Even that food dwindled, though.  With two pennies and a single piece of candy in my pocket, I headed to the store to admire the food.  I thought I would just wander around and at least be happy that such things existed.  Outside the door, a homeless man begged me for money, like he had been doing it all his life.  I wanted to laugh, because he could not tell that I probably had even less than he did.  Poverty was not something I had become accustomed to.  I had not learned to live that way.  Some people use charity as a means of supporting themselves until they can get back on their feet.  I had seen this man before, and I knew that charity had only taught him how to get more charity.  He was a career bum, spoiled by handouts.  My parents had helped enough poor people when I was a kid that I knew what I was looking at.  Nevertheless, mostly for the sake of humor, I said, “Man, I don’t have a dime,” and then I gave him my “lunch,” the small piece of hard candy.  At least he said, “thanks.”

A couple of weeks past Christmas found me standing at the teller window again, attempting to cash a scant paycheck of a couple hour’s work.  They scrutinized the thing, like I was attempting to pull one over on them, as though I were a common thief.  They had robbed me of my entire fortune, and then they treated me like a thief?

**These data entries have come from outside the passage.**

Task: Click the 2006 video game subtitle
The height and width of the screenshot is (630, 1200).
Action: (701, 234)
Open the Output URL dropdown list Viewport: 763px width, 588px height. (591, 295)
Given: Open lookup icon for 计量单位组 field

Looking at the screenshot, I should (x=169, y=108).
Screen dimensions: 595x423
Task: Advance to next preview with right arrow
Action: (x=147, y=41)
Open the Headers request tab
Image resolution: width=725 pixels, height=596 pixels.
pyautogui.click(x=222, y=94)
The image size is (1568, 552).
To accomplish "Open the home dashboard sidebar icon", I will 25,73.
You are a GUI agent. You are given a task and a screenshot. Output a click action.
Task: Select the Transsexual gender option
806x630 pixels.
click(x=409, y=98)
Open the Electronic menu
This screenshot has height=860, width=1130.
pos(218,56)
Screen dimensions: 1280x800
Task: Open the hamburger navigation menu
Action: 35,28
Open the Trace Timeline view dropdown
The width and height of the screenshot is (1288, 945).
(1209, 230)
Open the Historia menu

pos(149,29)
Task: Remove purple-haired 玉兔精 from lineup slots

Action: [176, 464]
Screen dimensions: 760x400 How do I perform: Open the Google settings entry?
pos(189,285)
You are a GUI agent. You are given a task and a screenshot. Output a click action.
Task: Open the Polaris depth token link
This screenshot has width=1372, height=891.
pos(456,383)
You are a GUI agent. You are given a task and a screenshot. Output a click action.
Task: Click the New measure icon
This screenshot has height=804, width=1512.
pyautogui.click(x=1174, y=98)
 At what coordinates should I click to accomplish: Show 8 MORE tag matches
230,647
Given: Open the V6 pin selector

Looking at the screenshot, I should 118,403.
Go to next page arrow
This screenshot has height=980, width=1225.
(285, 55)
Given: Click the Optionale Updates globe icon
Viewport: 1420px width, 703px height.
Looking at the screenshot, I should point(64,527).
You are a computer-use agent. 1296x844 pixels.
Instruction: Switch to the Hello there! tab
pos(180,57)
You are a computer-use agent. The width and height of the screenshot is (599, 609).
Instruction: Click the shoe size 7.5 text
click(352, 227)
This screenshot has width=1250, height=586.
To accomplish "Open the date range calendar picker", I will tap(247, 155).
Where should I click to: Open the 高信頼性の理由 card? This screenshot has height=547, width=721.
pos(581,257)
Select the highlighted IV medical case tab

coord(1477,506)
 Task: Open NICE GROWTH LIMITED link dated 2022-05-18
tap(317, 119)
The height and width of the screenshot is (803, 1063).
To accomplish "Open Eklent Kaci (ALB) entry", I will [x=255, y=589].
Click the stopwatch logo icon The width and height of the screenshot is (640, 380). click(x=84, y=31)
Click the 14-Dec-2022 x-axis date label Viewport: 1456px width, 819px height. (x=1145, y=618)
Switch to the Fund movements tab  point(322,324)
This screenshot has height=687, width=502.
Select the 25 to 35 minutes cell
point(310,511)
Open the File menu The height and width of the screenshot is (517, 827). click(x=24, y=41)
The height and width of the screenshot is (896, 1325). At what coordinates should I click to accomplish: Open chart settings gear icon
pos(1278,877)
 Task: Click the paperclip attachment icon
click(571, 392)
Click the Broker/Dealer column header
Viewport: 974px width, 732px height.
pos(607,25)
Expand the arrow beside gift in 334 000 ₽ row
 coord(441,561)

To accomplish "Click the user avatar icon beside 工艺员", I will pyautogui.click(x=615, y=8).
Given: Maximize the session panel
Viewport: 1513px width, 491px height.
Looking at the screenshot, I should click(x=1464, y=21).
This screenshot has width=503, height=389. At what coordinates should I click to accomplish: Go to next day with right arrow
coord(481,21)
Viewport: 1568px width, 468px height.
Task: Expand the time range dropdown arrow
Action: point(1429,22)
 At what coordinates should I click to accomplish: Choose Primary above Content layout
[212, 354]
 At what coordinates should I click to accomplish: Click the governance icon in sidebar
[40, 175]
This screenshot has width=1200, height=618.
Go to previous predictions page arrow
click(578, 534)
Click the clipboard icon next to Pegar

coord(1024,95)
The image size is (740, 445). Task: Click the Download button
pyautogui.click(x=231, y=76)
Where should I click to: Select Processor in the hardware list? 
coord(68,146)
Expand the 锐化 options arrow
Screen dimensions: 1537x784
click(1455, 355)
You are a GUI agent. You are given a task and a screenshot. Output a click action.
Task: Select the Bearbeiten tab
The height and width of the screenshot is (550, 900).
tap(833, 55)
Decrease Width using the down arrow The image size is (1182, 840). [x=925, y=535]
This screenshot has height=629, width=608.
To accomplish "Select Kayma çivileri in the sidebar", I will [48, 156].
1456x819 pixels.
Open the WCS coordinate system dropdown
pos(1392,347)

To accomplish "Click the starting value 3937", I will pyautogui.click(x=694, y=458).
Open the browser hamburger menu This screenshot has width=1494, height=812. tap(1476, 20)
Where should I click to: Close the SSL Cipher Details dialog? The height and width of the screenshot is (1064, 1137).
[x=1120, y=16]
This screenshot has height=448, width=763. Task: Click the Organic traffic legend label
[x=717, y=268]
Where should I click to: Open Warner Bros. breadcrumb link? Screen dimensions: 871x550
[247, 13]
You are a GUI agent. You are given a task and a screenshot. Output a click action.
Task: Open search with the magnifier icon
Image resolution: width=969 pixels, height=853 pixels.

But I made it.  Thank God, I made it.  Four weeks later, I had a job, and I was back to routine eating.  I was paying the rent.  I was going to make it.  That experience left me poor in finances for a month, but it left me poor in spirit for a lifetime.  No matter how things improved from that time, onward, I lived with the mindset of a poor man.  I cherish every meal.  Thank God for food.  Every time it rains, I thank God for the roof over my head.  Every time misfortune strikes someone I know, I seek to thank God by helping that person the way that God helped me through friends.

I try not to make my parents’ mistake of generating dependence in others, but there’s a delicate balance between that and neglect.  In truth, one might be surprised at how little a person really needs to give to help another in their time of need.  Fear of destitution and a strong sense of need drive people to get themselves out of their own mess.  One must never give so much as to completely fill that need.  People must continue to strive to make things right in their own lives, rather than stay where they are.  Institutionalized charity, especially through the government, dehumanizes the help.  It makes the gift too easy to take for granted.  When I think of my trouble, I can be thankful for the people who cared for me.

A few years later, I was laid off from a better job.  My wife and I were sitting in a coffee shop, sipping our warm lattes, when she read about it in the newspaper.  It really says something about an employer when the newspaper has your job termination before you even know about it.  We didn’t worry.  God would provide.  A new and much better job landed in my lap at just the right time.  I didn’t even have to look for it.  On the day that I left that business, a parade of people entered the boss’ office and left crying.  Half of the people were losing their jobs, and the others had no guarantee.  I felt like Noah, escaping disaster by divine providence.

God promises wealth to no one.  In fact, he would rather have us be poor, or, at least, poor in spirit.  I may be getting my three square meals, but my mentality is still riding the streets in search of a job.  Every day that finds me a little overweight is a good day.  I thank God for every last little thing that I have, every need fulfilled.  I may not be poor now, but I will always be poor in spirit.

I much prefer it over the alternative.